1. A system for performing EMI susceptibility testing, comprising:

a controller configured to emulate a live cellular network; and

an EMI generation unit coupled to the controller, the EMI generation unit including a plurality of EMI generating devices, each EMI generating device being controlled by the controller to generate EMI, wherein characteristics of the EMI generated by each of the plurality of EMI generating devices are substantially similar, wherein each EMI generating device is a cellular handset.

2. The system of claim 1, wherein each of the cellular handsets includes a SIM card that contains substantially identical data as SIM cards of the other cellular handsets.

3. The system of claim 1, wherein the EMI generation unit includes a signal splitter.

4. The system of claim 3, wherein at least one EMI generating device of the plurality of EMI generating devices is electrically coupled to the signal splitter such that a signal emitted by the at least one EMI generating device is divided into multiple components, one component of the multiple components being directed to an antenna and another component being directed to the controller through a cable.

5. The system of claim 4, wherein the cable electrically connects the at least one EMI generating device to the controller through a signal isolator that allows signal propagation in one direction only.

6. The system of claim 5, wherein the cable includes a switch connected in parallel to the signal isolator.

7. The system of claim 4, wherein each EMI generating device of the plurality or EMI generating devices is wirelessly coupled to the controller through signal isolators, at least one signal isolator being configured to only allow outward transmission of signals through the antenna.

8. The system of claim 1, wherein the controller is a call box.

9. The system of claim 1, wherein each of the plurality of EMI generating devices are electrically coupled together using coaxial cables.

10. A method of performing EMI susceptibility testing of an electronic device, comprising:

operating multiple EMI generating devices using a controller to simultaneously produce EMI, wherein each EMI generating device is a cellular handset; and

subjecting the electronic device to the EMI simultaneously generated by the multiple EMI generating devices, the EMI generated by each of the multiple EMI generating devices being substantially similar to each other.

11. The method of claim 10, wherein each cellular handset includes a SIM card that contains substantially identical data as SIM cards of the other cellular handsets.

Data excerpts
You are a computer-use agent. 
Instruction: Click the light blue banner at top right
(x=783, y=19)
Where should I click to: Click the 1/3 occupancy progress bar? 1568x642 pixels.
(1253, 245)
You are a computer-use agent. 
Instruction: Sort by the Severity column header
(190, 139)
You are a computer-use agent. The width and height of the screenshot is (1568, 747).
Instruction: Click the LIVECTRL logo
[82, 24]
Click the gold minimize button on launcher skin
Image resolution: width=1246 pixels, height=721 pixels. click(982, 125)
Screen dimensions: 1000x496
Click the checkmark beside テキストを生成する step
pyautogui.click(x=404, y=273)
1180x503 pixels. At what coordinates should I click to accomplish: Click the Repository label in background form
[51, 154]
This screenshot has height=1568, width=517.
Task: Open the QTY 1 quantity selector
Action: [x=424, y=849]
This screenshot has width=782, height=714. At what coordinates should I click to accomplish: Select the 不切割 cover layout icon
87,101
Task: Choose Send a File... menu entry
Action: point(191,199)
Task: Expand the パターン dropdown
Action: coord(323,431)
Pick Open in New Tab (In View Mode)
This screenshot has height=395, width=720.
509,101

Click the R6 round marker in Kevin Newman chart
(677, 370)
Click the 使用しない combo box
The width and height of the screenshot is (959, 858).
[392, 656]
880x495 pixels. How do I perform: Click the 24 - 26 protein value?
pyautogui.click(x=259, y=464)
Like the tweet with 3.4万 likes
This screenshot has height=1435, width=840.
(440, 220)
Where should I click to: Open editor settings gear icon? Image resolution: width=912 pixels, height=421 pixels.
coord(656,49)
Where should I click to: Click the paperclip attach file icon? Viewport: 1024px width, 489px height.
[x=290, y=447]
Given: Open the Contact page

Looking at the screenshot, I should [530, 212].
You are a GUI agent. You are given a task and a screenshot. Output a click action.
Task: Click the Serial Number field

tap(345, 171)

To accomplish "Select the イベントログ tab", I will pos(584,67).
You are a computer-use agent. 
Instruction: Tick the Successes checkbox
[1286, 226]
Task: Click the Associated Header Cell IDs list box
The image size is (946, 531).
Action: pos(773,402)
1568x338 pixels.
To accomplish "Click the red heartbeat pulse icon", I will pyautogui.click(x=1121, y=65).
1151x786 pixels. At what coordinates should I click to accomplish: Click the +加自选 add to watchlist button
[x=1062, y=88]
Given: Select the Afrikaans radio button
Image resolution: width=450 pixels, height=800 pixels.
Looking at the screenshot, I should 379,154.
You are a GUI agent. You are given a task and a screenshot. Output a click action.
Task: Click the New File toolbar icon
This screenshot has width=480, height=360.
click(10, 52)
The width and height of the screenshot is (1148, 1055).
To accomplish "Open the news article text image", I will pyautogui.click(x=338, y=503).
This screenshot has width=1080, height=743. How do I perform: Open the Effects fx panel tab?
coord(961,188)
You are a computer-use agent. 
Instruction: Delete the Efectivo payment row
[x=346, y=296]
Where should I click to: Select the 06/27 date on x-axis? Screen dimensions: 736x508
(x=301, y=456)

### Brief 1
Reproduce the EMI testing claims word for word from "1. A system" up to and including "a cellular handset.".
### Brief 2
In the EMI testing claims, list every claim that refers directly to claim 1.
The rows come from a separate source.

### Written answer 1
1. A system for performing EMI susceptibility testing, comprising:

a controller configured to emulate a live cellular network; and

an EMI generation unit coupled to the controller, the EMI generation unit including a plurality of EMI generating devices, each EMI generating device being controlled by the controller to generate EMI, wherein characteristics of the EMI generated by each of the plurality of EMI generating devices are substantially similar, wherein each EMI generating device is a cellular handset.

### Written answer 2
Claim 2
Claim 3
Claim 8
Claim 9